Es difícil la fama. Más cuando no se está preparado para enfrentarla. El padre Alberto Cutié, célebre por sus apariciones en medios de comunicación hispanoparlantes de Estados Unidos, ha sido pillado por un paparazzi en la playa de Miami, lugar donde reside, abrazando y besando a una muchacha con la que mantiene relaciones desde hace años.
Después de ser exhibido en una revista de la farándula, ha dado entrevistas en diferentes canales de TV, diciendo que lo suyo «es amor» y que, de cualquier manera, ya andaba con la idea de casarse y seguir siendo sacerdote. Una iglesia episcopal le dio pista para que «cumpla» su «sueño». Es un buen bussines.
La verdad es que Alberto Cutié, en su condición de sacerdote, debió separarse de su ministerio desde que inició una relación contraria al sacerdocio; separarse por sí mismo, sin el pretexto que argumenta ahora de exigir sea opcional el celibato sacerdotal. Que él no haya podido sostenerlo no significa que no existan miles de sacerdotes heroicos, sacerdotes que donan su corporeidad por la Iglesia y por nosotros, los hijos de la Iglesia. Gracias a Dios, la inmensa mayoría.

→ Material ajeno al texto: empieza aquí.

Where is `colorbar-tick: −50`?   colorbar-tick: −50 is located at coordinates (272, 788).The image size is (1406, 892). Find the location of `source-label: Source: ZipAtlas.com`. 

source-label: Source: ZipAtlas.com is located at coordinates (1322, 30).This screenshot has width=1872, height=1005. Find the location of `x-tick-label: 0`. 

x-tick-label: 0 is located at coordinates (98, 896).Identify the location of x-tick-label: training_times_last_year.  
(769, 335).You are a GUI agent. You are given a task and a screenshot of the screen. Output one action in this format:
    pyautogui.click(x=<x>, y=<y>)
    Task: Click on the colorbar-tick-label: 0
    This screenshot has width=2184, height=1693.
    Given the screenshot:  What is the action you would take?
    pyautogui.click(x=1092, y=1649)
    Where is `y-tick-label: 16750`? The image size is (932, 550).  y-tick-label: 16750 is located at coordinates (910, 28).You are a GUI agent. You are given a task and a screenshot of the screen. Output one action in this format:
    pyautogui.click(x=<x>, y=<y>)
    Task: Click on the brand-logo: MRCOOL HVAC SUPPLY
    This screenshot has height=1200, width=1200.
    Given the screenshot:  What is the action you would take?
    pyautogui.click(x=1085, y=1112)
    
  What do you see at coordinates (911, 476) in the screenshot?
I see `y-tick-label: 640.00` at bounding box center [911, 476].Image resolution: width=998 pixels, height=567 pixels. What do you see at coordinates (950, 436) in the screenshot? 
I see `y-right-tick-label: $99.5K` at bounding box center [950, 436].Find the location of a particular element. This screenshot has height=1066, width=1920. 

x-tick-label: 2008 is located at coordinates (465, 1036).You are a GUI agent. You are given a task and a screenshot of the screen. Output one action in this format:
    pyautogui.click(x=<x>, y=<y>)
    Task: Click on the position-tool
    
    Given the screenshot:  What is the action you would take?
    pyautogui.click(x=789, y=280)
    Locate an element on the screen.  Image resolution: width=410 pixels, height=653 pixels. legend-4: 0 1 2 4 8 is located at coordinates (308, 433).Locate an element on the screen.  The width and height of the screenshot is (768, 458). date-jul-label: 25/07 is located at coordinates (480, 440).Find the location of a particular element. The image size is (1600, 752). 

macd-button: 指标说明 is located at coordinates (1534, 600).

En su ordenación hizo promesa de celibato. A Dios no lo engañó. Se engañó a sí mismo. Era y es su responsabilidad seguirla o quebrarla; no la del obispo que lo ordenó; no la de la Iglesia que le dio todo. Nadie está obligado a regalar un regalo. Se es sacerdote por donación propia; por amor a Dios y a los hombres.
Algunos de sus «fans» han salido a la calle a defenderlo, atacando a la Iglesia. También han aprovechado la temporada los detractores, que son manada ¿Es eso justo, Padre Alberto? Por supuesto que no. Los hijos de la luz evitan aliarse con quienes quieren corregirle la plana a Cristo. El sacerdocio es libertad de amor irrestricto. Querer no es poder. Se trata de algo más arduo: entregar la vida por valores que nos sobrepasan. Por eso muchos nos quedamos a la orilla. Y no salimos luego con el cuento de que la Iglesia católica tiene la culpa de que no podamos ser curas y padres de familia al mismo tiempo. Como decía aquel torero: «lo que no se puede, no se puede; y además, es imposible».